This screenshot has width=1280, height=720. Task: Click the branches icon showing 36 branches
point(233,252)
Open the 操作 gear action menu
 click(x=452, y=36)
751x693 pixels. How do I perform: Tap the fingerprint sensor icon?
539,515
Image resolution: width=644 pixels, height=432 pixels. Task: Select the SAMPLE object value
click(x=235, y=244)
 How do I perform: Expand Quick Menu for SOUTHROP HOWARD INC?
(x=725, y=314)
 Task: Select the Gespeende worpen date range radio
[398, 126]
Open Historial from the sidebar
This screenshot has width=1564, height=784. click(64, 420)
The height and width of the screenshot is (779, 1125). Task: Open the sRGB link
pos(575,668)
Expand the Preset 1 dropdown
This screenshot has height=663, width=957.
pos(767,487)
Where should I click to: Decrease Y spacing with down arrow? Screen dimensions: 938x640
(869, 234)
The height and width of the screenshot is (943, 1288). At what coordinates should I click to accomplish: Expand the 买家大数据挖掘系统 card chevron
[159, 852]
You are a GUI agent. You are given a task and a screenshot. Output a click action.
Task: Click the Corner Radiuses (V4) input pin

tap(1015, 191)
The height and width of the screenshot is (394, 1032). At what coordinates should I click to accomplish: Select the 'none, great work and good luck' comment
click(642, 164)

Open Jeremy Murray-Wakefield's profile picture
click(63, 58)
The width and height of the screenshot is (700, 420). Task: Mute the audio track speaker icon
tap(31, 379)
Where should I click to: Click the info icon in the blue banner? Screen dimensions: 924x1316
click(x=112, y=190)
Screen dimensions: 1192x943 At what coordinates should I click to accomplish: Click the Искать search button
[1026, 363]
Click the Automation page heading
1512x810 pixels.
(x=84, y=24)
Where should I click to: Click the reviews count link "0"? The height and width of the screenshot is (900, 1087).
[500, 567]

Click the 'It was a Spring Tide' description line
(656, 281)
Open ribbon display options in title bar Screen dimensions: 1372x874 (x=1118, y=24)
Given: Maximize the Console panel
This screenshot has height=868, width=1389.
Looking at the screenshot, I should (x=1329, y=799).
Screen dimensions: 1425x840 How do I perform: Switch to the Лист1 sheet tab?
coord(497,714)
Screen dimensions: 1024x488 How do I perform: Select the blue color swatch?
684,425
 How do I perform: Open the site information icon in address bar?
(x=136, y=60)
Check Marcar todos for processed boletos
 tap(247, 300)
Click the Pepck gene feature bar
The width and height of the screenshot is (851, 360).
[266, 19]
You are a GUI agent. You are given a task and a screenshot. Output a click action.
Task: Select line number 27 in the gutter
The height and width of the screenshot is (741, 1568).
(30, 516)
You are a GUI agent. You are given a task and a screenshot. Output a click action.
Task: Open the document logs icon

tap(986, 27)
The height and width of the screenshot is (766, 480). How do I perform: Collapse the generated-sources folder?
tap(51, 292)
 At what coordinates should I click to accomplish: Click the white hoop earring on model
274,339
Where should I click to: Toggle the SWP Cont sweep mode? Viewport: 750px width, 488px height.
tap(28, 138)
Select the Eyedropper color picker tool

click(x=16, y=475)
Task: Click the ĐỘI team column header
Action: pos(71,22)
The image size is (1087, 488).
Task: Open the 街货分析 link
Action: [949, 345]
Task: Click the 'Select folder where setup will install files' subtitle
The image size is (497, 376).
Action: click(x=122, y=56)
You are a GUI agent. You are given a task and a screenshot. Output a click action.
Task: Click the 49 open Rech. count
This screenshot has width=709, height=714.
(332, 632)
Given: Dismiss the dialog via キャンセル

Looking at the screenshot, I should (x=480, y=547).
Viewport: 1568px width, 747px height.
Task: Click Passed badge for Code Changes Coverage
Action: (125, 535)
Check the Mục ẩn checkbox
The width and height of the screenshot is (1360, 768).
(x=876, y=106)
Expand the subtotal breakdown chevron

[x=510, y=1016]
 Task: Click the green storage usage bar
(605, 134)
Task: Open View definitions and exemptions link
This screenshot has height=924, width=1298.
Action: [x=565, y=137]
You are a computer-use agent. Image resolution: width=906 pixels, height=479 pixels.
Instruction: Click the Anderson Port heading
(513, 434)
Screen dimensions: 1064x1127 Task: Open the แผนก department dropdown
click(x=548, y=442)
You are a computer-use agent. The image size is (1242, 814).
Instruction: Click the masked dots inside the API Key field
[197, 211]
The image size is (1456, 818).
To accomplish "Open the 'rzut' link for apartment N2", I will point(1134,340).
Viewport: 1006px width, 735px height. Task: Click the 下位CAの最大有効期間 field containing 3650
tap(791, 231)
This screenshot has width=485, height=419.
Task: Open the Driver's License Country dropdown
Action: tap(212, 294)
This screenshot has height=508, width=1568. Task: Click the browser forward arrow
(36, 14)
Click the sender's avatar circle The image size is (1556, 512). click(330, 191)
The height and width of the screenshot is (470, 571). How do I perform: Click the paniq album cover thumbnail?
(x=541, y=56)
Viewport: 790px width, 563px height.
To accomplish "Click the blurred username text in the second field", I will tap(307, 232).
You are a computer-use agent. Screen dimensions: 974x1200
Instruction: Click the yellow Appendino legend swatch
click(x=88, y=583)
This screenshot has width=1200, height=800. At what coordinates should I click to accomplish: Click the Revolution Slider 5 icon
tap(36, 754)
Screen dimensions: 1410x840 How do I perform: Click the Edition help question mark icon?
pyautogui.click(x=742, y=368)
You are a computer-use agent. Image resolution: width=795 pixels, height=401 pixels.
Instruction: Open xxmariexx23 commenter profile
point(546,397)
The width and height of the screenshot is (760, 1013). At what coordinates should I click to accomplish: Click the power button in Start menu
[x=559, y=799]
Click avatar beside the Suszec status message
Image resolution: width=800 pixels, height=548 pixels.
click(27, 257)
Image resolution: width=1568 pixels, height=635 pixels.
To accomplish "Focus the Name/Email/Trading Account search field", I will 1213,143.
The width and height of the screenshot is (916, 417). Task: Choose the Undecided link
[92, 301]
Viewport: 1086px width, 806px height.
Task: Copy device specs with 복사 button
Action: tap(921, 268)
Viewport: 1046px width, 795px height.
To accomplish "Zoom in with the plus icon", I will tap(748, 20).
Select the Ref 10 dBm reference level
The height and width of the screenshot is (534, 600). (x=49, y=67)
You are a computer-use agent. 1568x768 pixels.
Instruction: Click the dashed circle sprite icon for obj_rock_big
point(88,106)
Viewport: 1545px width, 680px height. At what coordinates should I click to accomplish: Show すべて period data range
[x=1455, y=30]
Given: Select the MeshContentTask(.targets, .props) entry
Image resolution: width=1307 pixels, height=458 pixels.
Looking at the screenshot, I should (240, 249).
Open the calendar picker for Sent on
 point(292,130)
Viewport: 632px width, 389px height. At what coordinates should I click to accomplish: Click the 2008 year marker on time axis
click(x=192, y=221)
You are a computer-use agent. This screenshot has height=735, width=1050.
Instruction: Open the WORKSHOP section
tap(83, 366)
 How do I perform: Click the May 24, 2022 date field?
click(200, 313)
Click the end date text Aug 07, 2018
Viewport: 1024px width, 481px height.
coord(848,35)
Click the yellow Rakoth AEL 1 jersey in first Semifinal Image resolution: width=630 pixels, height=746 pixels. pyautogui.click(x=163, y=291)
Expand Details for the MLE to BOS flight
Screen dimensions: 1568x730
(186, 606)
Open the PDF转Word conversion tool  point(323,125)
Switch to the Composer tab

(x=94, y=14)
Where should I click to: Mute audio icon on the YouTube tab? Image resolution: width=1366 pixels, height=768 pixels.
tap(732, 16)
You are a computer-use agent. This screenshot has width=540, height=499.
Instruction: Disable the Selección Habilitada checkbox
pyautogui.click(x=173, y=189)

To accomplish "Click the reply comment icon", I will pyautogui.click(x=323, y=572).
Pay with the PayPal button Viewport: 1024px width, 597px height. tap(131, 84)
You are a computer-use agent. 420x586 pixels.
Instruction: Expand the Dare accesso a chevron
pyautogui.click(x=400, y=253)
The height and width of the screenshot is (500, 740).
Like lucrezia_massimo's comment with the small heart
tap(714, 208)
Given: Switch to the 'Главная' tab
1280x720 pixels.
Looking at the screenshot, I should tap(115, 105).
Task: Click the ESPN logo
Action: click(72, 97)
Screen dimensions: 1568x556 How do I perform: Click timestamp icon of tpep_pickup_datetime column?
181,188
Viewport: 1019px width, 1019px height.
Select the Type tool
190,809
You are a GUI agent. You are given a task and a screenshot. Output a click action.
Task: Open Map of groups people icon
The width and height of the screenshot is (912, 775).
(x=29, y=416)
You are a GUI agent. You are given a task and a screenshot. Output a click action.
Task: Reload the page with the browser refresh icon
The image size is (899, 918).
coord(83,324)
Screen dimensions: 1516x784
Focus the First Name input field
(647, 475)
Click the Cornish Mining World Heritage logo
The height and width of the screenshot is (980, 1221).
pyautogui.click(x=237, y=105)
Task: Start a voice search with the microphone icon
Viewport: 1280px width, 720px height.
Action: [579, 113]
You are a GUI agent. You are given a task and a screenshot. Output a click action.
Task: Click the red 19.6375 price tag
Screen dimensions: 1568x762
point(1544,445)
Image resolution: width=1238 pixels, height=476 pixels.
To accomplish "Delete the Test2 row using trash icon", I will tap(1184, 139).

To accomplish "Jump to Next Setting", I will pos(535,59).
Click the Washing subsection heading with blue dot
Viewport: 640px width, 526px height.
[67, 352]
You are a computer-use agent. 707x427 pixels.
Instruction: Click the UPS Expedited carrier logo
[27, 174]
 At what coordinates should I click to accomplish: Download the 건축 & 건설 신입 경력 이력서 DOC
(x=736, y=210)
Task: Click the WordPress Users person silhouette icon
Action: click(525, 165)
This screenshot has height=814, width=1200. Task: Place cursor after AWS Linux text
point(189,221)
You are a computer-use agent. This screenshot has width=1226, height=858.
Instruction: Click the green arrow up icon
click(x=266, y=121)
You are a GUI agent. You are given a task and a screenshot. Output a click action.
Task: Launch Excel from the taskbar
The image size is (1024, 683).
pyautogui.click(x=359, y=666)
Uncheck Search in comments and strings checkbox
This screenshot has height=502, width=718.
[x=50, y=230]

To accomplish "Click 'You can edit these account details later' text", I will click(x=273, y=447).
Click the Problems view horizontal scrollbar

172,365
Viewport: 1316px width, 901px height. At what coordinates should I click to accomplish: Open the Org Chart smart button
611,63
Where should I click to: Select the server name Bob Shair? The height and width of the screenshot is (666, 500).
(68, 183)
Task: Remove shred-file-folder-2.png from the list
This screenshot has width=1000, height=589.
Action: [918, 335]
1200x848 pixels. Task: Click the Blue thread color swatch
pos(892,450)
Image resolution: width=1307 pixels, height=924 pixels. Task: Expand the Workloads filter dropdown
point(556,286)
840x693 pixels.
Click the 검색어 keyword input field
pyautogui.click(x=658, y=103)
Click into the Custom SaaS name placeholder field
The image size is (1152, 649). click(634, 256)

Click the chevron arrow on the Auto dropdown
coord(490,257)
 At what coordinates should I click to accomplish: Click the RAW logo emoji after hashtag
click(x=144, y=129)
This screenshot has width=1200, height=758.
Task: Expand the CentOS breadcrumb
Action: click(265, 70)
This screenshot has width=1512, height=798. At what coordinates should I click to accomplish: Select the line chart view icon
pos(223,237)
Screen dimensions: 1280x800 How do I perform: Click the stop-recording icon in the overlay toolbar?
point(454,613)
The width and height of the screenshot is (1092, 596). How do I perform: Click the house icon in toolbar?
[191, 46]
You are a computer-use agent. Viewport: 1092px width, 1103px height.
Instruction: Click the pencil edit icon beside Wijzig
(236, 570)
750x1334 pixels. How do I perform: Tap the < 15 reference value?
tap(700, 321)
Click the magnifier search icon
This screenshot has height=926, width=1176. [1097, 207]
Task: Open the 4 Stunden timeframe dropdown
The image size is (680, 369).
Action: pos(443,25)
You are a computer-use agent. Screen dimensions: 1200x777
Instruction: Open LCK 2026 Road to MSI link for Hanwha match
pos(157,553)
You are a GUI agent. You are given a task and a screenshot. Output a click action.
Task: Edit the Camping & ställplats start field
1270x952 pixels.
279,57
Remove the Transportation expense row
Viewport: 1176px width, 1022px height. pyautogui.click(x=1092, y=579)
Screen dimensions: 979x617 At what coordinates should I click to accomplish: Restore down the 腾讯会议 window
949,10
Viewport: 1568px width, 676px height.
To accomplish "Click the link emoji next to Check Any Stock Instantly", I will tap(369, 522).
____
The answer must be the number of lines in the records where the string "computer" is found, stated alone.

• **Result for this task**
12